July 2017 Poetry Feature

This month we welcome back one of the most crucial and distinctive Anglophone poets, Lawrence Joseph, whose sixth collection, So Where Are We?, will be published by Farrar, Straus and Giroux in August. “In One Day’s Annals” appears in this book, as does “In That City, in Those Circles,” first published in issue #10 of The Common. Joseph is also the author of two books of prose, the genre-defying Lawyerland (FSG), as well as The Game Changed: Essays and Other Prose, from the University of Michigan Press’s Poets on Poetry Series, which presents Joseph’s estimable talents as an essayist and critic.

Joseph was born in Detroit in 1948 to first-generation natives of the city; his grandparents, Lebanese and Syrian Catholics, were among the first Arab immigrants to the United States. Educated at the University of Michigan, the University of Cambridge, and the University of Michigan Law School, Joseph is Tinnelly Professor of Law at St. John’s University School of Law. He lives in New York City with his wife, the painter Nancy Van Goethem.

Joseph is singular in American poetry. A pronounced poet-chronicler, a risk-taker and truth-teller—casting a sometimes hot and sometimes cool eye—Joseph has positioned himself as a poet on the periphery while remaining profoundly centered in our common social, spiritual, and aesthetic realities. A poet, as John Ashbery has written, of “great dignity, grace, and unrelenting persuasiveness,” Joseph expertly combines images, ideas, and the language of political economy, labor and capital, racism and war, with expressions of great beauty and physical and emotional intimacy. As an Arab-American, Joseph identifies with those pejoratively identified by race or ethnicity. He also brings his knowledge and experience as a lawyer and legal scholar into his poems, mapping disparate social spaces, creating narrative intersections among people from widely different social classes.
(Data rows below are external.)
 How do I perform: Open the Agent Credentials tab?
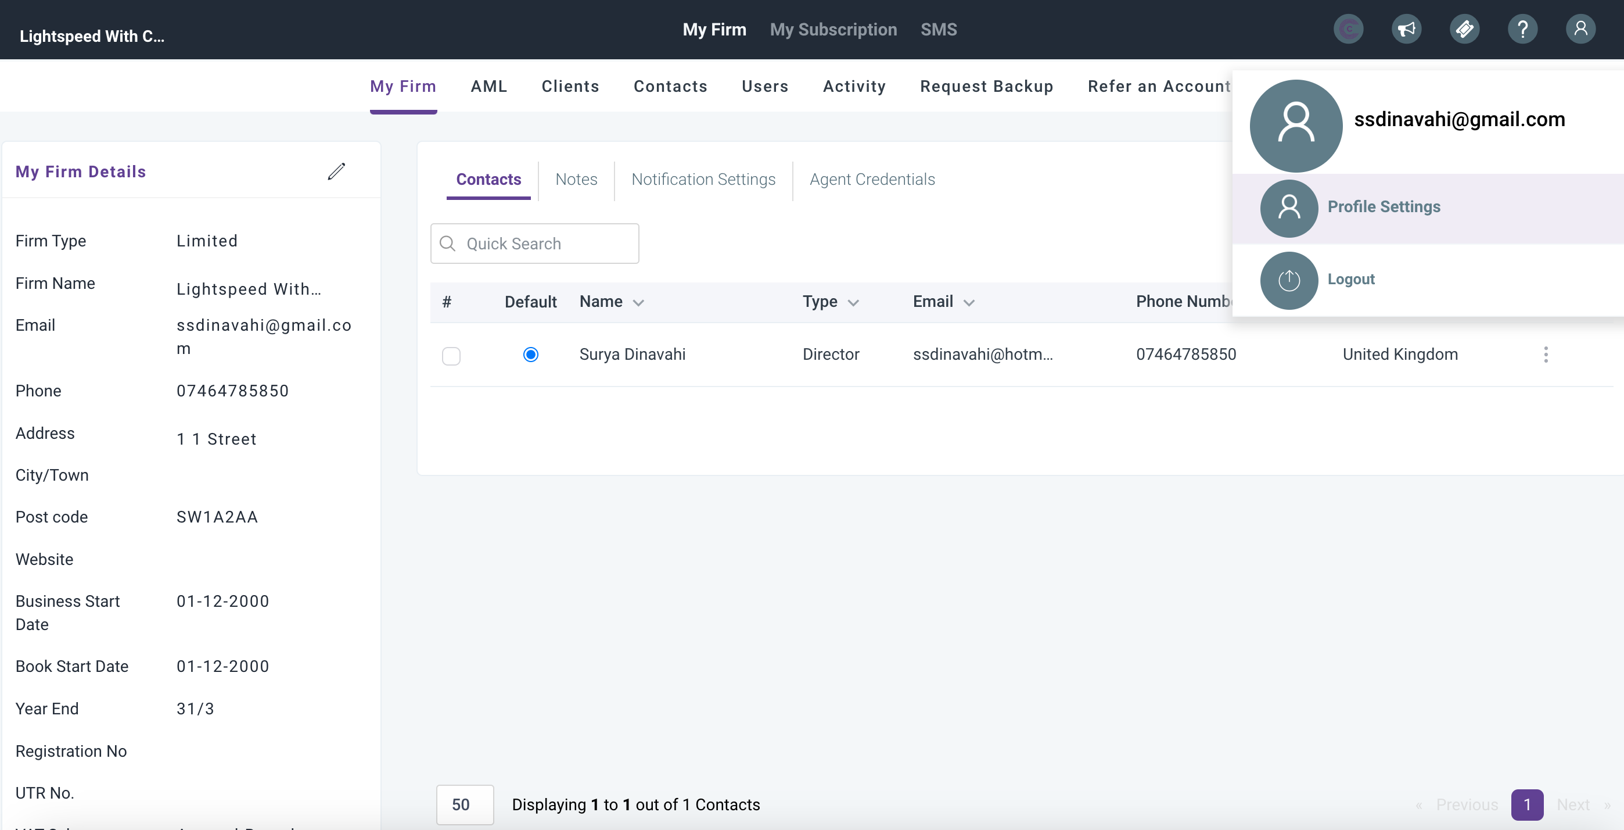[x=872, y=180]
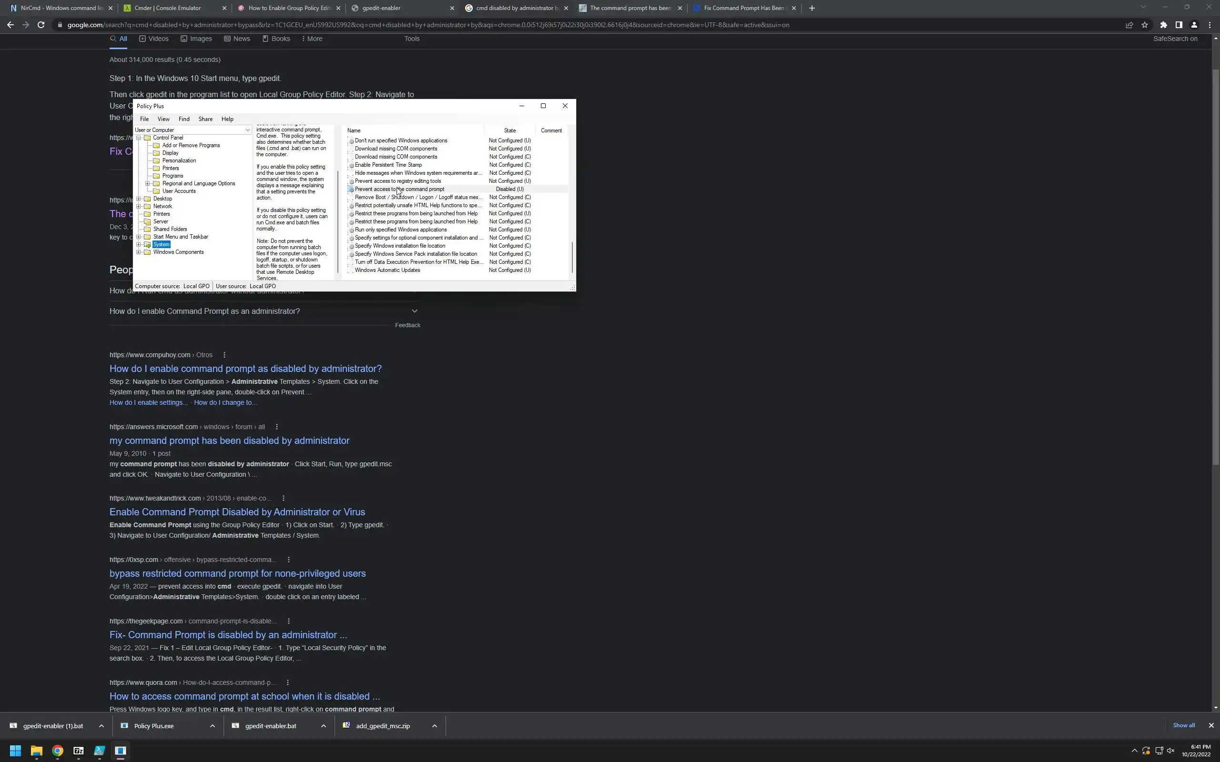Open the Find menu in Policy Plus
This screenshot has height=762, width=1220.
(x=184, y=119)
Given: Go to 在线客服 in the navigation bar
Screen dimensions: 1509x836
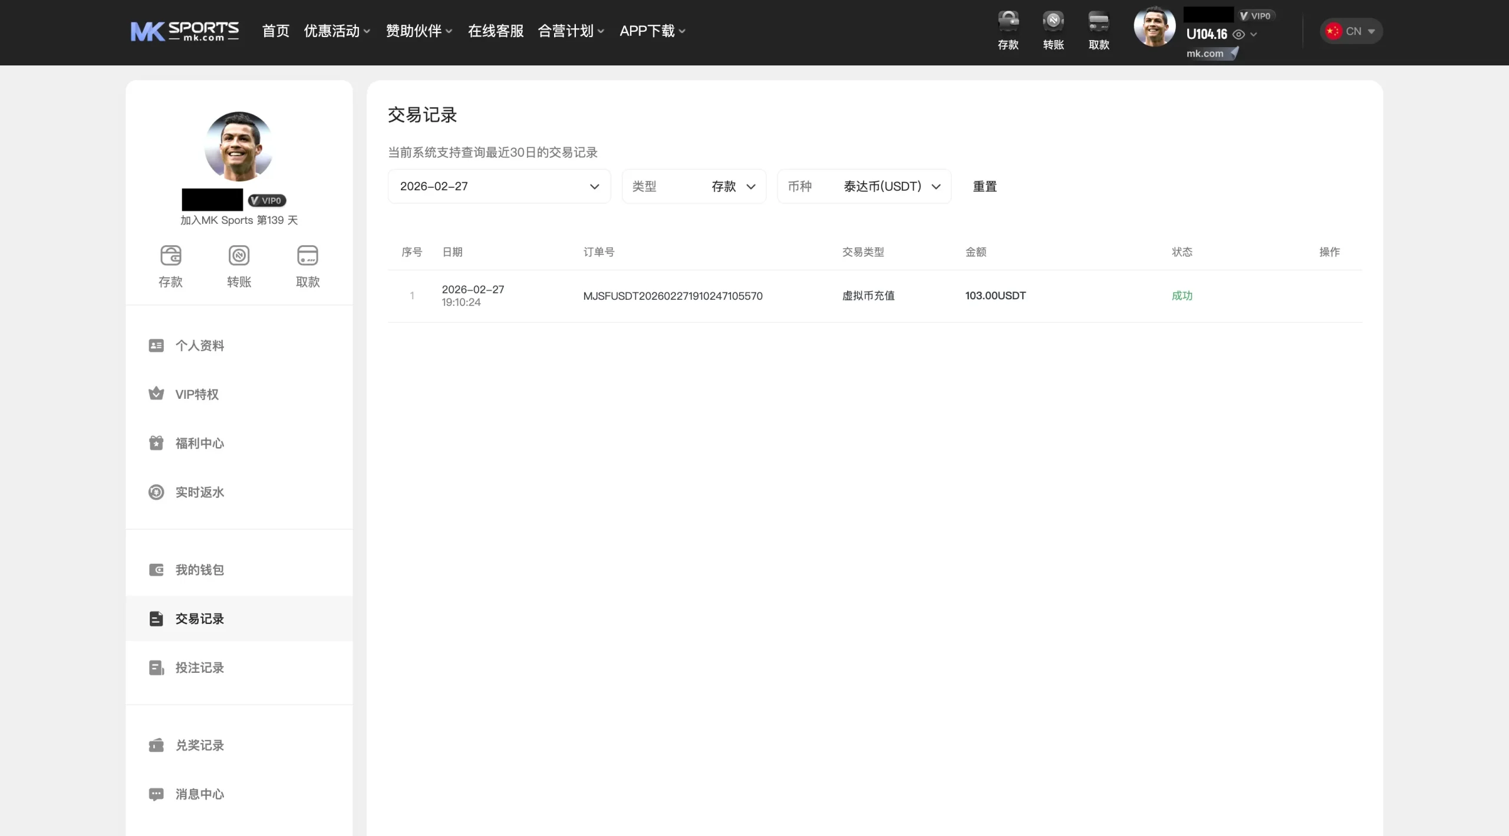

Joseph presents—to paraphrase Adrienne Rich—violence, brutality, and cruelty not merely as dramatic occasions for the poet, but as manifestations of structures of power to be revealed and dismantled. Infused with a fierce, uncompromising moral vision, Joseph’s is a poetry of committed attention, and passionate, unintimidated resistance.

 

LAWRENCE JOSEPH

IN ONE DAY’S ANNALS

 

Inscrutable the Muse Who Selects My Fate;
Breaking News Graphic, Word of the Attack

Spreads; History of the Great Exegesis;
The Gospel According to Saint Matthew;

Truly Stupendous Levels of Hatred;
and others, too many to mention, each

with their own characters, dialogues, scenes.
In his eternity, up to his waist in a pool

of green liquid poisons, the president who
raises his eyebrows, blows out his cheeks,

purses his lips, feigns surprise, smirks.
In one day’s annals, seen through Sweet

Revenge’s windows, Carmine Street’s
gold dusk light, purplish bronze shielding

Teardrop Park turning a misty gray, slipping
on the ice, falling, headfirst, onto Rector Street,

Number Two subway train’s lights go out—
he continues to play—lights on again—

he finishes, lifts his guitar and kisses it—
on one of fifteen years of Wednesdays,

millions of gallons of untreated sewage
discharged from the North River Wastewater

Treatment Plant’s pipes into the Hudson
and Harlem rivers. What’s clear,

delicate, beautiful, what’s ugly, horrifying;
but why we go to the end of the night

is for no other reason than another
moral to the story, the primal paradise

the body remembers, elemental stasis
of infinities of light and of time, hypostatic.

 

Lawrence Joseph’s most recent books of poems are Into It and Codes, Precepts, Biases, and Taboos: Poems 1973–1993. He is Tinnelly Professor of Law at St. John’s University School of Law and lives in New York City.